Loopholes would weaken proposal’s overall impact
The so-called “flexibilities” are supposed to make emission reductions more cost-efficient, but they risk becoming loopholes that allow countries to claim climate action on paper but not in reality.
“This is the first test since the signing of the Paris Agreement and the EU cannot afford it to let it fail” commented Femke de Jong, EU Policy Director at Carbon Market Watch. “The 2030 target for the non-traded sectors is only -30% which is not in line with the goal to limit global warming to 1.5°C. Worse, loopholes risk preventing the real-world delivery of this insufficient target by allowing countries to cheat their way out of their climate commitments.”
Rather than cutting emissions by at least 30 percent, the use of fake forestry credits and surplus ETS permits would lower the target for the non-traded sectors to merely 27 percent actual reductions.

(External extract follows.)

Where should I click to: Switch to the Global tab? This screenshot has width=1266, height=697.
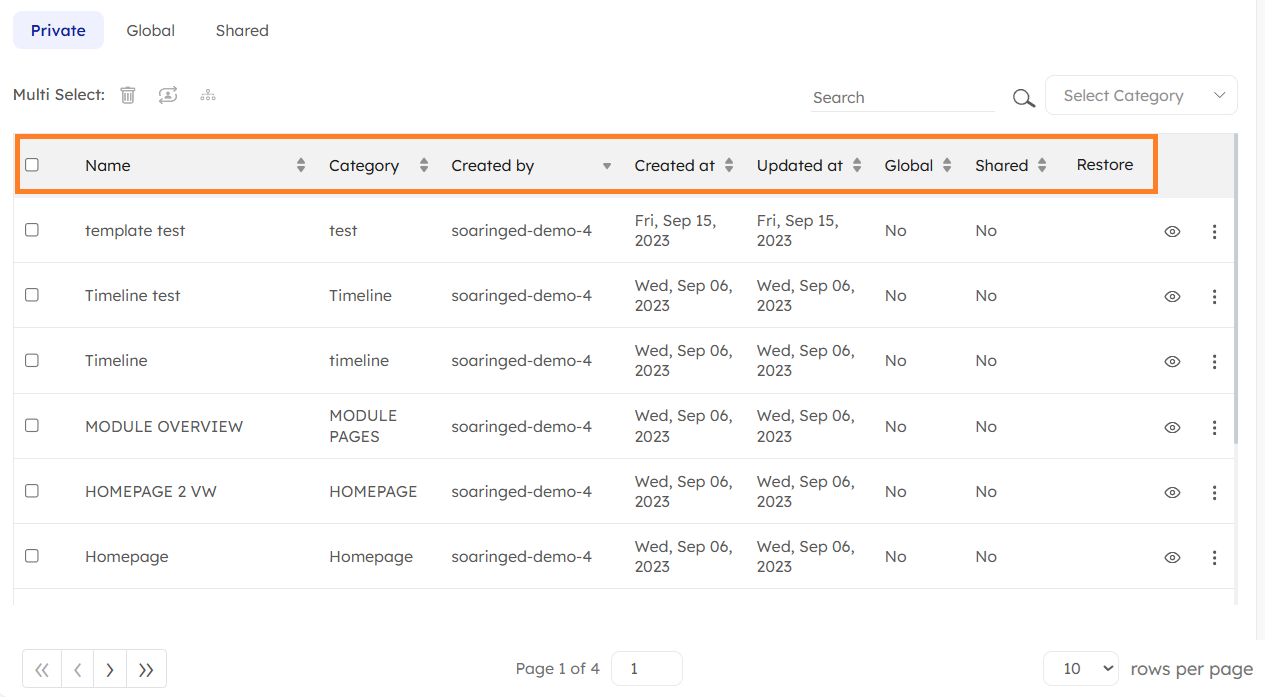point(151,31)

William Todts, Climate Director at T&E, said: “This proposed 2030 climate law has a lot of potential. It could bind 28 countries, half a billion people, to 2030 targets that require real change. There are plenty of solutions and technologies to meet the targets in a way that benefit not just the environment, but also jobs, the economy and Europe’s energy security. The loopholes that EU governments have requested – and the Commission is giving them in this proposal – are not just unnecessary but actually damaging.”
First EU climate test since Paris
The EU and national measures – left open to members states to help achieve the climate target – can tap into the numerous possibilities in these sectors for sustainable growth and deliver concrete benefits for citizens in the form of cleaner air, better jobs, warmer houses, and less energy poverty.
Now that the proposal is out, the European Parliament and member states will start preparing their respective positions on it. “We hope that the EU will uphold its reputation as a global leader in climate action and respect its commitments both towards our global partners and the European citizens” added Femke de Jong.